6 - La Martinique au temps de Gauguin : économie et société

Une courte trêve dans une décennie de crise
En 1887, les 173.000 habitants de la Martinique connaissent un moment de pause dans la crise économique, les épidémies, les catastrophes naturelles, les tensions politiques, religieuses et sociales. L’épidémie de variole et la faillite de la Compagnie du canal de Panama de 1888, l’incendie de 1890 à Fort-de-France, le terrible ouragan de 1891, les échanges de malédictions entre catholiques de 1893 à 1900, la sécheresse de 1895, la faillite de la maison Ariès en 1898, qui entraîne celle de plusieurs usines et habitations, la grève de 1900, la catastrophe de 1902 ne peuvent être prévus.

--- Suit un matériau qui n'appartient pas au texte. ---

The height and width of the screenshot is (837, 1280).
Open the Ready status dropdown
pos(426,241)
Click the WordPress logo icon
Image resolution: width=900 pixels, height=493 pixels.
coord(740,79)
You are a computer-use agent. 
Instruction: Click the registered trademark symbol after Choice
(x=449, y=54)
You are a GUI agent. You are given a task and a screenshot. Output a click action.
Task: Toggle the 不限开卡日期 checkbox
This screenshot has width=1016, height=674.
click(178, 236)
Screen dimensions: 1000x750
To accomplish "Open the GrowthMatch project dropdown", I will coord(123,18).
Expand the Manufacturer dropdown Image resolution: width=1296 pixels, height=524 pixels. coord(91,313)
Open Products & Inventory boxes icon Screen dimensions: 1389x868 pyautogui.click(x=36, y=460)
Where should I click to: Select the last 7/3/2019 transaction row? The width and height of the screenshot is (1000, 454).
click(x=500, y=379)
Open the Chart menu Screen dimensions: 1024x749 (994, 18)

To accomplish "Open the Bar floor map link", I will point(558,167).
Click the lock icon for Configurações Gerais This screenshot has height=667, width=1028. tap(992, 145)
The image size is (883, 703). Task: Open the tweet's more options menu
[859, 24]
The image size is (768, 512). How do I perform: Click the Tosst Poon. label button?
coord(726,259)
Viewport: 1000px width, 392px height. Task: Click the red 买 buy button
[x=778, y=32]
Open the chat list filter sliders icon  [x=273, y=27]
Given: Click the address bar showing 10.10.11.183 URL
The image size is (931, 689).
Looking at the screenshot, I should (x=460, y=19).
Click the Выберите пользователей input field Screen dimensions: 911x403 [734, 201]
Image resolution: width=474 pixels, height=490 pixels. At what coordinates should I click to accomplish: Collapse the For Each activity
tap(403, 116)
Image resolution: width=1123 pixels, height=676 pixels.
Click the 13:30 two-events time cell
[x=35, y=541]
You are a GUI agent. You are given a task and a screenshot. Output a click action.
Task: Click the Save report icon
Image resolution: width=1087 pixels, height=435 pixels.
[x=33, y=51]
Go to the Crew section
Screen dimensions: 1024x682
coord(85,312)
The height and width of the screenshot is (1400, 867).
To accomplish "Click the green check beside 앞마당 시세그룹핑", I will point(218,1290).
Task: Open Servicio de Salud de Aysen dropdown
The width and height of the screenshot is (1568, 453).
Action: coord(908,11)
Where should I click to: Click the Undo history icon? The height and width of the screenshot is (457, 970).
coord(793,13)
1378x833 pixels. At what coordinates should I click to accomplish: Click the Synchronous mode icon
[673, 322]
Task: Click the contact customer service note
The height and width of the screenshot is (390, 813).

Un pays essentiellement rural
L’agriculture occupe neuf personnes sur dix. Le café est en voie de disparition. 19 usines centrales fonctionnent. Les deux dernières sont en construction. Un salarié sur deux vit de la culture et de la transformation de la canne à sucre. Un travailleur sur six est un immigré : Indien, Africain, et même Chinois. Dans le sucre ils sont un sur trois. Leurs enfants nés à la Martinique restent des étrangers.
En 1884, 49.000 tonnes de sucre ont rapporté 17 millions au lieu des 23 de 1883. En 1886, 30.000 tonnes n’en rapportent que 10. La diminution du prix de la canne étant cause de faillites, la production est concentrée sur les meilleures terres. Augmentation de la tâche, réduction des salaires et du nombre de jours de travail : le travailleur agricole survit grâce à son jardin. En 1887, les effets conjugués de la loi sur les sucres de 1886 et de rendements exceptionnels rapportent 12 millions pour 40.000 tonnes. On se prend à rêver.

Travail et migration
De 1,50 F à 2 F, le salaire, variable d’une habitation à l’autre et selon la saison, est tombé à 1 F et même 0,75 F. Les tensions sociales, qui conduisent aux premières grèves en 1885, sont apaisées par l’arrêt de l’immigration et le mirage de 7,20 F de Panama qui, à cette date, avait déjà attiré environ 800 Martiniquais.